Sometimes it happens that the unit of treatment assignment differs from the unit of observation. In other words, we do not take the decision on whether to treat every single observation independently, but rather in groups. For example, we might decide to treat all customers in a certain region while observing outcomes at the customer level, or treat all articles of a certain brand, while observing outcomes at the article level. Usually this happens because of practical constraints. In the first example, the so-called geo-experiments, it happens because we are unable to track users because of cookie deprecations.

When this happens, treatment effects are not independent across observations anymore. In fact, if a customer in a region is treated, also other customers in the same region will be treated. If an article of a brand is not treated, also other articles of the same brand will not be treated. When doing inference, we have to take this dependence into account: standard errors, confidence intervals, and p-values should be adjusted. In this article, we will explore how to do that using cluster-robust standard errors.

Customers, Orders, and Standard Errors

Imagine you were an online platform and you are intrested in increasing sales. You just had a great idea: showing a carousel of related articles at checkout to incentivize customer to add other articles to their basket. In order to understand whether the carousel increases sales, you decide to AB test it. In principle, you coud just decide for every order whether to display the carousel or not, at random. However, this would give customers an inconsistent experience, potentially harming the business. Therefore, you decide to randomize the treatment assignment, the carousel, at the customer level. To treated customers, you show the carousel on every order, and to control customer you never show the carousel.

I import the data-generating process (dgp) from src.dgp_collection and the plotting theme from src.theme.

%matplotlib inline
%config InlineBackend.figure_format = 'retina'

import numpy as np
from numpy.linalg import inv
import pandas as pd

from src.theme import *
from src.dgp_collection import dgp_carousel

We generate simulated data for 3000 orders, from 100 customers. For each order, we observe the order_id which is also the dataset index, the customer_id of the customer who placed the order, whether the carousel was displayed at checkout - the treatment - and the order revenue - the outcome of interest.

n = 3000
dgp = dgp_carousel(n=n, w="carousel", y=["revenue"])
df = dgp.generate_data()
df.head()

Since treatment was randomized, we can estimate the average treatment effect comparing the average revenue of treated orders against the average revenue of control (not treated) orders. Randomization ensures that treated and untreated orders are comparable on average, except for the treatment itself, and therefore we can attribute any observable difference to the causal effect of the treatment. We can estimate the difference-in-means using linear regression, by regressing revenue on the carousel dummy variable. The reported OLS coefficient is the estimated average treatment effect.

PROBLEM SET >>
(a) Quote the article on cluster-robust standard errors word for word, starting at "Sometimes it happens" and ending at "of cookie deprecations.".
(b) Which modules does the code in the article on cluster-robust standard errors import from? Name every one.
(c) Carry on the article on cluster-robust standard errors from the point where it stops.
The items below have no role in this work.

DATA SECTION >>
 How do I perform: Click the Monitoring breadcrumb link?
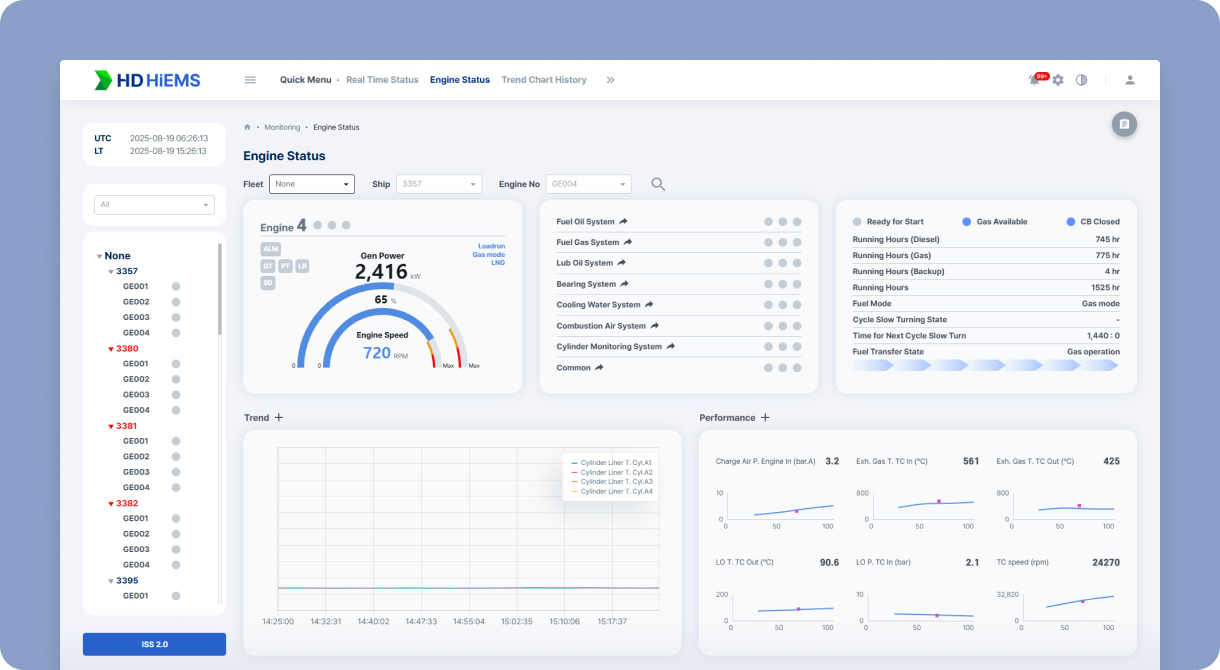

==

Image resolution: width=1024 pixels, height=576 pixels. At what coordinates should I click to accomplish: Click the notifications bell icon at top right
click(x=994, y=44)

THE ANSWERS >>
(a)
Sometimes it happens that the unit of treatment assignment differs from the unit of observation. In other words, we do not take the decision on whether to treat every single observation independently, but rather in groups. For example, we might decide to treat all customers in a certain region while observing outcomes at the customer level, or treat all articles of a certain brand, while observing outcomes at the article level. Usually this happens because of practical constraints. In the first example, the so-called geo-experiments, it happens because we are unable to track users because of cookie deprecations.

(b) numpy, numpy.linalg, pandas, src.theme, src.dgp_collection

(c)
import statsmodels.formula.api as smf
smf.ols("revenue ~ carousel", data=df).fit().summary().tables[1]

	coef	std err	t	P>|t|	[0.025	0.975]
Intercept	61.6361	0.382	161.281	0.000	60.887	62.385
carousel	-1.6292	0.576	-2.828	0.005	-2.759	-0.500

It seems that including the carousel decreased revenue by -1.63€ per order. The treatment effect seems to be statistically significant at the 1% level since the reported p-value is 0.005. However, this is not a standard AB test, since we didn’t randomize each single order, but rather customers. Two orders placed by the same customer couldn’t go to different treatment groups. Because of this, our treatment effects across observations are correlated, while we computed our standard errors assuming that they are independent.

Are the reported standard errors correct? How can we “check” it and what can we do about it?

Standard Errors

Which standard errors are “correct”?

The answer to this question depends on what we consider random and what we consider fixed. In the frequentist sense, standard errors measure uncertainty across “states of the world” or “parallel universes” that would have happened if we had seen a different realization of the random part of the data-generating process.

In this particular case, there is one variable that is uncontroversially random: the treatment assignment, in fact, we randomized it ourselves. Not only that, we also know how it is random: each customer had a 50% chance of seeing the carousel and a 50% chance of not seeing it.

Therefore, we would like our estimated standard errors to measure the variation in estimated treatment effects across alternative treatment assignments. This is normally an abstract concept since we cannot re-run the exact same experiment. However, we can in our case, since we are in a simulated environment.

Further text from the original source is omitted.